Watching chef Bau often working 15 to 20 ingredients harmoniously into one dish challenged him to achieve the same, to the point that “I’ve tried to work with fewer ingredients, but when you start creating, you realise something is missing here and there, and you end up with more”. A 2016 stint at Dutch chef Sergio Herman’s Antwerp restaurant The Jane spurred him further. He remarked: “It was a 90-seater restaurant that served extremely refined dishes requiring complex prep work. It was eye opening to see such a high level of cooking executed at such volume.”
Nothing pleases him more than seeing Alma’s guests finish everything on their plates. His other fulfilment is nurturing a generation of chefs who embrace discipline and team spirit while pushing culinary boundaries.

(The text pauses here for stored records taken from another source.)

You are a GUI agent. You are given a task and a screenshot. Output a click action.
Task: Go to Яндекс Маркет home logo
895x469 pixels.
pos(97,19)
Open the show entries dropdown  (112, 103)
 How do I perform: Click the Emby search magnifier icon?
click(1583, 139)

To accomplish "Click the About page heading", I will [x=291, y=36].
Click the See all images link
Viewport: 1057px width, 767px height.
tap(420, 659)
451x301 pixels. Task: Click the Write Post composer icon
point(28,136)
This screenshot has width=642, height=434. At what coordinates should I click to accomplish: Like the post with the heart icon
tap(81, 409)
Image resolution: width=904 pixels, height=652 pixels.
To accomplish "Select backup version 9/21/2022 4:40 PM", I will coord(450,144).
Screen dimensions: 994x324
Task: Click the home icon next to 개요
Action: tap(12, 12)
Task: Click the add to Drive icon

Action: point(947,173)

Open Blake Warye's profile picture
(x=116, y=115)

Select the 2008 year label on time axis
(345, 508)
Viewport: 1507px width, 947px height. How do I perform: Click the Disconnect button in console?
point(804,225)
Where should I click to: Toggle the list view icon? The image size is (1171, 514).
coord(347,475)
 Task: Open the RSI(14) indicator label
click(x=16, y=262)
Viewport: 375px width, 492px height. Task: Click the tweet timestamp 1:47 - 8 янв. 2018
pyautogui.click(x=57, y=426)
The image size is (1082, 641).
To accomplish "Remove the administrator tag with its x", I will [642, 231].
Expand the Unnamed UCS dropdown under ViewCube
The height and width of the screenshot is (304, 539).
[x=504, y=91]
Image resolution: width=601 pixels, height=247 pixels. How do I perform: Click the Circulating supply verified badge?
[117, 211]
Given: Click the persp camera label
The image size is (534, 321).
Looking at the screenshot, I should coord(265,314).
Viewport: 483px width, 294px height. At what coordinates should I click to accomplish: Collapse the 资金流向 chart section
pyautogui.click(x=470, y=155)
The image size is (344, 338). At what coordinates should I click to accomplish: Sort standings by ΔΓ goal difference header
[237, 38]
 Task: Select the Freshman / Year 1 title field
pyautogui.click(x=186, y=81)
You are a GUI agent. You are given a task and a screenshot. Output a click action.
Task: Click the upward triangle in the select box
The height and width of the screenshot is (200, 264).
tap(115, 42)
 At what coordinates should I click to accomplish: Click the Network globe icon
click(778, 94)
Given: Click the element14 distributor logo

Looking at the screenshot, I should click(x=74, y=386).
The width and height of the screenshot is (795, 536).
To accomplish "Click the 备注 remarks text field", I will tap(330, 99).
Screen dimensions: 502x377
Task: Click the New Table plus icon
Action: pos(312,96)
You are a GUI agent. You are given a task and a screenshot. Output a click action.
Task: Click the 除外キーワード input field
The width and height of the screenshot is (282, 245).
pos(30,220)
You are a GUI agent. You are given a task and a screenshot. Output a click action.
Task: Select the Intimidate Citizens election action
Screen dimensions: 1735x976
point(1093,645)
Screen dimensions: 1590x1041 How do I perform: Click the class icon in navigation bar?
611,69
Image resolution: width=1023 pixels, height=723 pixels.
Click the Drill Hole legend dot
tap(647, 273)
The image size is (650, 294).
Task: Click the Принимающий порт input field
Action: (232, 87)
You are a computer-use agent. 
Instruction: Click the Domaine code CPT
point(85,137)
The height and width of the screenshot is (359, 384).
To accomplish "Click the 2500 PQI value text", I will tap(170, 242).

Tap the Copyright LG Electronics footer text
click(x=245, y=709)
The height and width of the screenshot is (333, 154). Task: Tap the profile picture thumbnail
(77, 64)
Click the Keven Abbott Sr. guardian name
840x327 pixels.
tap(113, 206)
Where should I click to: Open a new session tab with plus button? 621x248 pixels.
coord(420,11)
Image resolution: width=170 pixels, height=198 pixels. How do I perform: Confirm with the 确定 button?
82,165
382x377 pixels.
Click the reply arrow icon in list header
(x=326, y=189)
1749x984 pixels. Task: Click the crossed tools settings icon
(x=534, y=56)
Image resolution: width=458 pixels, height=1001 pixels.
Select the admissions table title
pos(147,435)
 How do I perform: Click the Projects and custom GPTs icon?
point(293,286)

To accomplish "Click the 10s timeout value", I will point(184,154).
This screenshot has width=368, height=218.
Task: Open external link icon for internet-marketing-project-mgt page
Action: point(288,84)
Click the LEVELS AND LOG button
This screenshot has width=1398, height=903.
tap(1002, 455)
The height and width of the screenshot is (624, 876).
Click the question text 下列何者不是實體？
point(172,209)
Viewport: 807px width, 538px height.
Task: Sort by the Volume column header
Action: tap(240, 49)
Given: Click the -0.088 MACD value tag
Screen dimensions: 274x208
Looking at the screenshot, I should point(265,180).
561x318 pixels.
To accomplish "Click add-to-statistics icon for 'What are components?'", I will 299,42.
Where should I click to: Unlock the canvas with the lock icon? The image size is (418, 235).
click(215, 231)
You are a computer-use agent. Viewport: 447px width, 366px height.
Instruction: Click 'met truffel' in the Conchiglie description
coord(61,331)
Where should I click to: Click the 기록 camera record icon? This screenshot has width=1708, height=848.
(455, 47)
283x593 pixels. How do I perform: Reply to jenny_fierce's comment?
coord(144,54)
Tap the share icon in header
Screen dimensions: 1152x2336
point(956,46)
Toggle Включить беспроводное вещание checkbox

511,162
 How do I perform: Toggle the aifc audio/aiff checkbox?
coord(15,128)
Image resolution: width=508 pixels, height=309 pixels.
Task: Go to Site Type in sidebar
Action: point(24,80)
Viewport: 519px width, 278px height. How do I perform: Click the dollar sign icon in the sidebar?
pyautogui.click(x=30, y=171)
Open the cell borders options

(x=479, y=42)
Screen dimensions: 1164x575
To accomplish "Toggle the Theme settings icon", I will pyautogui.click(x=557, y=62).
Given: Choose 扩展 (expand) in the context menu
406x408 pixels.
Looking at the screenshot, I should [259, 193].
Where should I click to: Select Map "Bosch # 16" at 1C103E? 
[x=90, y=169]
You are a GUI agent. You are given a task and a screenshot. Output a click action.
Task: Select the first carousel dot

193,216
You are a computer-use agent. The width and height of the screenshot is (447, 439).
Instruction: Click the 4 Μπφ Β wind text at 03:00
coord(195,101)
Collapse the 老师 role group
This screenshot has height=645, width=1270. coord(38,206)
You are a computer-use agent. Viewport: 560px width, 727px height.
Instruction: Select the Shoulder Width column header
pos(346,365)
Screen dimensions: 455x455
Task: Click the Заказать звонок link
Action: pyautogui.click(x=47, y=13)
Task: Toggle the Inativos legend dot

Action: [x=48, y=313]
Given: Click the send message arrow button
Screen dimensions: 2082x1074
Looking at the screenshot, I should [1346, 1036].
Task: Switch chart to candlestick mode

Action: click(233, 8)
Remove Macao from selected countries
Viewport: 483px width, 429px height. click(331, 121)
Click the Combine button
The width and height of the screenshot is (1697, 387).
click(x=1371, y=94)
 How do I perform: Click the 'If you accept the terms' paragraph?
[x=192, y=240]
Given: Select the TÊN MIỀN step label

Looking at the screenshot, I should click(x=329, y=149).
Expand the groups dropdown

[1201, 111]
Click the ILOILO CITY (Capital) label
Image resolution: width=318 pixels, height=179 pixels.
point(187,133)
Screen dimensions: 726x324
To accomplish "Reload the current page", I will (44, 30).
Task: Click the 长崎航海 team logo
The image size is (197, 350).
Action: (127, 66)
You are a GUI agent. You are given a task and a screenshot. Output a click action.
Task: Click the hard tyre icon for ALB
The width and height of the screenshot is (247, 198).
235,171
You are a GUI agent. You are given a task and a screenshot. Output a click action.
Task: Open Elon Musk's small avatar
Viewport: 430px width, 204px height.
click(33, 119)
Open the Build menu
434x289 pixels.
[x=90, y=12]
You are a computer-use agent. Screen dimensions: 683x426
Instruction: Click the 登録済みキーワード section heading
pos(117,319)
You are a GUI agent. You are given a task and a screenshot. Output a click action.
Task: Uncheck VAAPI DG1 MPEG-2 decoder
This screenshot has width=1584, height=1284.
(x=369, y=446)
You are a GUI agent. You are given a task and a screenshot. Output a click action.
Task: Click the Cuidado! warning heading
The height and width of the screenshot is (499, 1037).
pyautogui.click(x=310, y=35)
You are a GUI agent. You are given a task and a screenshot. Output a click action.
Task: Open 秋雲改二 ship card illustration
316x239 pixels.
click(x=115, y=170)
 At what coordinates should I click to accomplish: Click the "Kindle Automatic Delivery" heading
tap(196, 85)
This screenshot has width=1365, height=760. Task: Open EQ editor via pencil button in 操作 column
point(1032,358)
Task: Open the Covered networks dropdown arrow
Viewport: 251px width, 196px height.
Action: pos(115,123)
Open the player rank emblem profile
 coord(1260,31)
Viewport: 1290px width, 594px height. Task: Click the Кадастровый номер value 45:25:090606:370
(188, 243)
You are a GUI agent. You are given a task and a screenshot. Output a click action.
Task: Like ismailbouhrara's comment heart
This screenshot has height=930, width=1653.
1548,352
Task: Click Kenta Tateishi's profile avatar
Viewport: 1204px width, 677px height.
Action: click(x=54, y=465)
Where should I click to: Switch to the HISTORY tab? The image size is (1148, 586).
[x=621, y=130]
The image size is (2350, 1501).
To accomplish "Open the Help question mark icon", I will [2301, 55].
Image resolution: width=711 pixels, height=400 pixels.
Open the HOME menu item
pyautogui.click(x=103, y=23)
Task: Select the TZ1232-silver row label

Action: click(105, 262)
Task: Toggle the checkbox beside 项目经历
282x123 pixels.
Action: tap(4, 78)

The modest, unassuming man is very well respected as a mentor and competition chef. In 2012, he beat nine other countries to take home the gold medal at Bocuse d’Or Asia, the first Singaporean to do so. He captained the Singapore National Culinary Team to victory at the 2014 Culinary Olympics in Germany and mentored the Singapore National Junior Culinary Team for the International IKA Culinary Olympics in February 2024, the oldest, largest and most diverse international culinary arts competition in the world. The team eventually took home silver and gold in the Restaurant of Nations and Junior Chef’s Table categories respectively.
He has no qualms passing on everything he has learnt and believes that real leadership in the kitchen goes beyond excellent cooking. He said: “Sharing is very important for skills and knowledge to be passed down. But leadership in the kitchen is discipline, doing what you preach and treating people with kindness.”